In a recent journal comparing the 1990s to the present, studies have established that when the community criticized police for targeting the black community during traffic stops it received more media coverage and toned down racial profiling. However, whenever there was a significant lack of media coverage or concern with racial profiling, the amount of arrests and traffic stops for the African-American community would significantly rise again.
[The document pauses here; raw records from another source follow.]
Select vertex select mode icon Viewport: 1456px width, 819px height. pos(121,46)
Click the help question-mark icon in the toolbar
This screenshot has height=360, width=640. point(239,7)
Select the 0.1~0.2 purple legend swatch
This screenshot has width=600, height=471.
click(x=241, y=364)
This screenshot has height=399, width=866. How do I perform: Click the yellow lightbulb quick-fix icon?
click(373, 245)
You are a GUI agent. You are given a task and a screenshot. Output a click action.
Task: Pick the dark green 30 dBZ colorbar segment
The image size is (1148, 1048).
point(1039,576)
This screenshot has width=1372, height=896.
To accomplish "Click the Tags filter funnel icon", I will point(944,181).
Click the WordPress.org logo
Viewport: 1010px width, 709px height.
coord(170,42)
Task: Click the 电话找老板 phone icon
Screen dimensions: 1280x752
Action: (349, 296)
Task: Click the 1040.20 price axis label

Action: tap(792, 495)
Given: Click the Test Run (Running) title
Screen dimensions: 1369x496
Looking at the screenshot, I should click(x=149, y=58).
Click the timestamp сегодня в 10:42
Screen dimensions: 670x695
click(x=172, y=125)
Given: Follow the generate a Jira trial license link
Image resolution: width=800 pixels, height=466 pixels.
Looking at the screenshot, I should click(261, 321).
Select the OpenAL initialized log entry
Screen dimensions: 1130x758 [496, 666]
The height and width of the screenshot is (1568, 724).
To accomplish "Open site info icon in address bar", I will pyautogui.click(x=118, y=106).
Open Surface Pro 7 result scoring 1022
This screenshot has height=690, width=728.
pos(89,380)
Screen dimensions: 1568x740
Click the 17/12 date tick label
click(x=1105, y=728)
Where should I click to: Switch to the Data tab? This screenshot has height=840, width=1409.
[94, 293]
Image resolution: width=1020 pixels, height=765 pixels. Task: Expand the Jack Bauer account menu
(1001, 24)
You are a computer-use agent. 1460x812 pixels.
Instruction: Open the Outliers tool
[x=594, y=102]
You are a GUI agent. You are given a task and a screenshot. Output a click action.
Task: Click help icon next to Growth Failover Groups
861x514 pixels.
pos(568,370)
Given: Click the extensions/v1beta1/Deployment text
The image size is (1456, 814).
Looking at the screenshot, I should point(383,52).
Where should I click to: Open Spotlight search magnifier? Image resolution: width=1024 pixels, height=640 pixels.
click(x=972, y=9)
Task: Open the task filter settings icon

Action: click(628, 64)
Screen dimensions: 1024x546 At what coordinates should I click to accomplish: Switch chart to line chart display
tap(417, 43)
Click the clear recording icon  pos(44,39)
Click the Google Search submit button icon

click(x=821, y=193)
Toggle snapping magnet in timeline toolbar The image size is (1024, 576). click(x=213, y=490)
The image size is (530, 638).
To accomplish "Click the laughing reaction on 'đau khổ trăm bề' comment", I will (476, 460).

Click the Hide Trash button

== New York Police Department ==

=== Suspicionless surveillance of Muslims ===

Between 2003 and 2014, the New York City Police Department (NYPD) operated the "Demographics Unit" (later renamed "Zone Assessment Unit") which mapped communities of 28 "ancestries of interest", including those of Muslims, Arabs, and Albanians. Plain-clothed detectives were sent to public places such as coffee shops, mosques and parks to observe and record the public sentiment, as well as map locations where potential terrorists could "blend in". In its 11 years of operation, however, the unit did not generate any information leading to a criminal charge. A series of publications by the Associated Press during 2011–12 gave rise to public pressure to close the unit, and it was finally disbanded in 2014. Racial profiling not only occurs on the streets but also in many institutions. Much like the book Famous all over Town where the author Danny Santiago mentions this type of racism throughout the novel. According to Jesper Ryberg's 2011 article "Racial Profiling And Criminal Justice" in the Journal of Ethics, "It is argued that, given the assumption that criminals are currently being punished too severely in Western countries, the apprehension of more criminals may not constitute a reason in favor of racial profiling at all." It has been stated in a scholarly journal that for over 30 years the use of racial and/or demographic profiling by local authorities and higher level law enforcement's continue to proceed. NYPD Street cops use racial profiling more often, due to the widespread patterns. They first frisk them to check whether they have enough evidence to be even arrested for the relevant crime. "As a practical matter, the stops display a measurable racial disparity: black and Hispanic people generally represent more than 85 percent of those stopped by the police, though their combined populations make up a small share of the city's racial composition." (Baker)

=== Stop-and-frisk ===

The NYPD has been subject to much criticism for its "stop-and-frisk" tactics. According to statistics on the NYPD's stop and frisk policies, collected by the Center for Constitutional Rights, 51% of the people stopped by the police were Black, 33% were Latino, and 9% were White, and only 2% of all stops resulted in contraband findings. Starting in 2013, use of racial profiling by the NYPD was drastically curtailed, as New York Mayor Bill de Blasio was campaigning for the office, and this policy has continued into his term. In June 2019, the independent Office of the Inspector General for the NYPD (OIG-NYPD), under New York City's Department of Investigation (DOI), released a report which found deficiencies in how NYPD tracked and investigated allegations of racial profiling and other types of biased policing against NYPD officers. The report concluded that NYPD had never substantiated any complaints of biased policing since it began tracking them in 2014.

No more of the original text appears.